I have heard “doorknob therapy” spoken of as something that should be avoided or controlled. I have heard it said that it’s not good for clients to leave the therapist’s office in an emotionally raw state, or that it’s an indication of the client’s “resistance” to the therapeutic process. Clients may feel they are wrong to leave important material for the end of the hour and that they should try harder to access it earlier. While there is value in considering these points of view, I think there is greater value in trying to understand what it means in terms of a particular client’s psychic landscape. Exploring the meaning of the emergence of deeper vulnerability at the end of the session can reveal a lot about the client’s self-protective processes. It can be a barometer of the client’s developing trust in herself and in her therapist. It can be an unconscious way of testing the therapist to see if she can handle the client’s scarier, overwhelming feelings. It can be a way for the client to communicate to the therapist that she’s ready to go a little deeper. Observing and exploring the phenomenon fosters a sense of safety in that there is no expectation for the client, or the therapist, to “do” anything other than what is naturally already happening. Once the meaning of the process is better understood, client and therapist may come to some agreement on how to approach it differently. Or, they may simply anticipate that it will probably happen again, respecting the client’s need to protect her vulnerability.

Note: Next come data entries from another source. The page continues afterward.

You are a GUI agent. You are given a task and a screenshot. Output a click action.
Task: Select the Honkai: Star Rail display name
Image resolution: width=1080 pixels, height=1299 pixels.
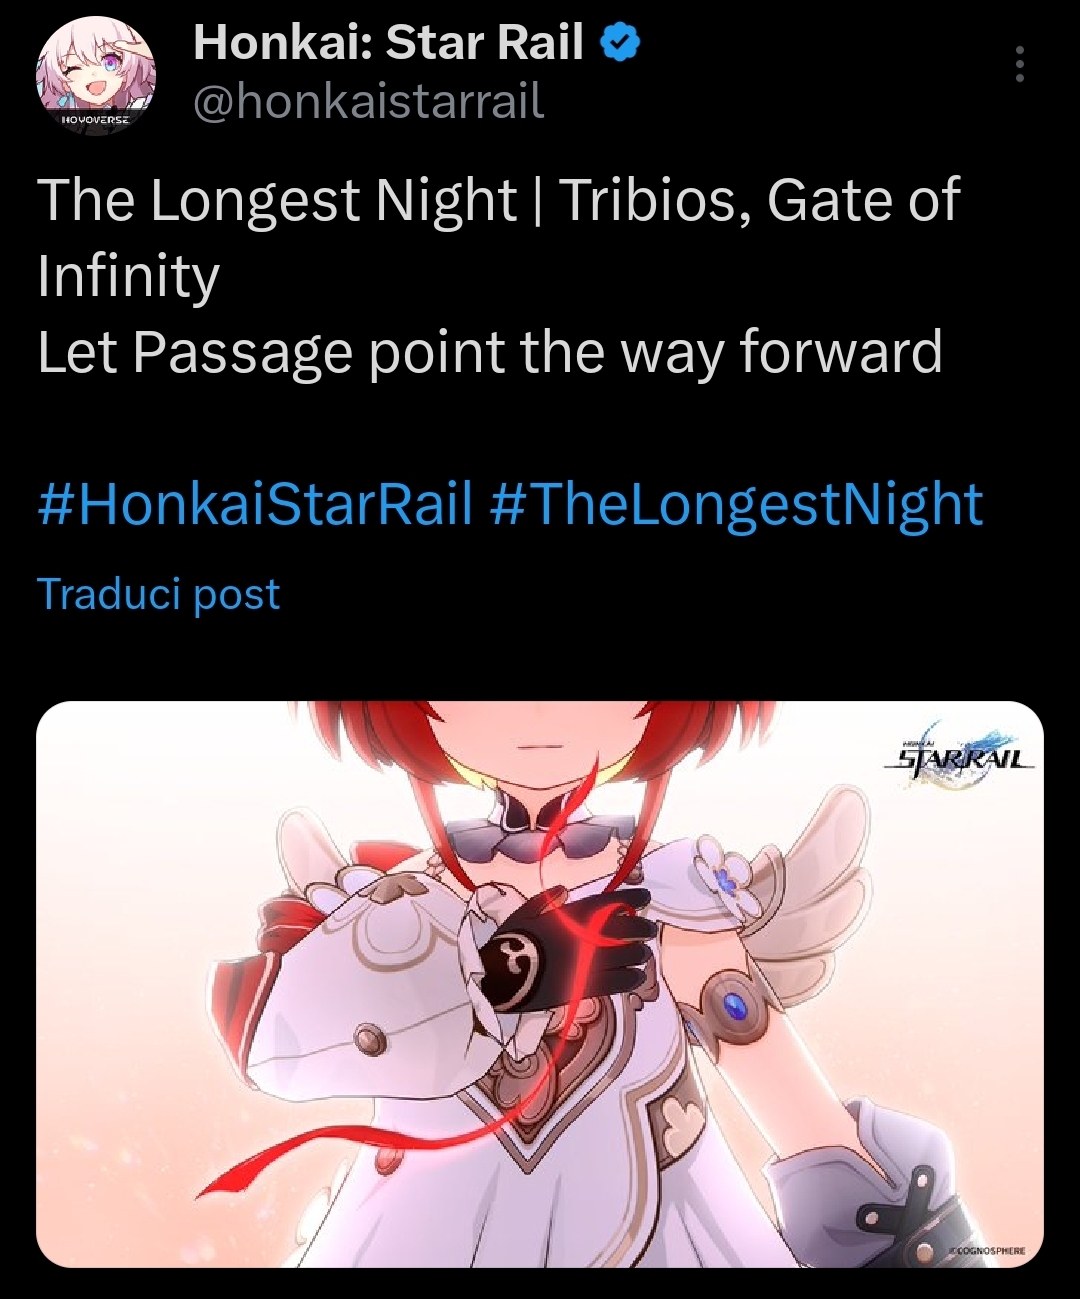coord(388,42)
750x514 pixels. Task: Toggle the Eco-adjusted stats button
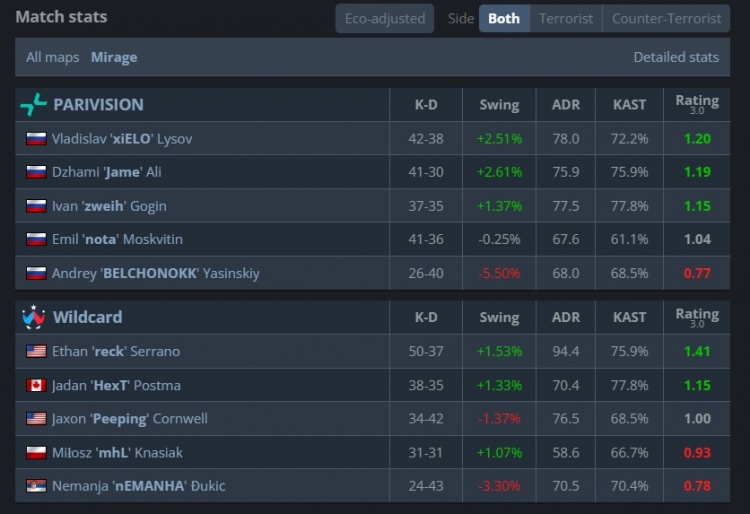tap(385, 19)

When therapist and client can be curious and nonjudgmental together when important material comes to light at the end of a session, there’s a lot to be gained in terms of trust, understanding, and tolerance of intense feelings. It’s important for clients to be able to progress at their own pace, because while risk-taking is an important aspect of therapy it can only occur in an environment where the client feels safe enough to take a risk. Sometimes we can only experience “the good part” for short, infrequent periods of time. The therapeutic pair—client and therapist—both trust that “the good part” is always there, waiting to be discovered and processed, and there’s plenty of time to get there.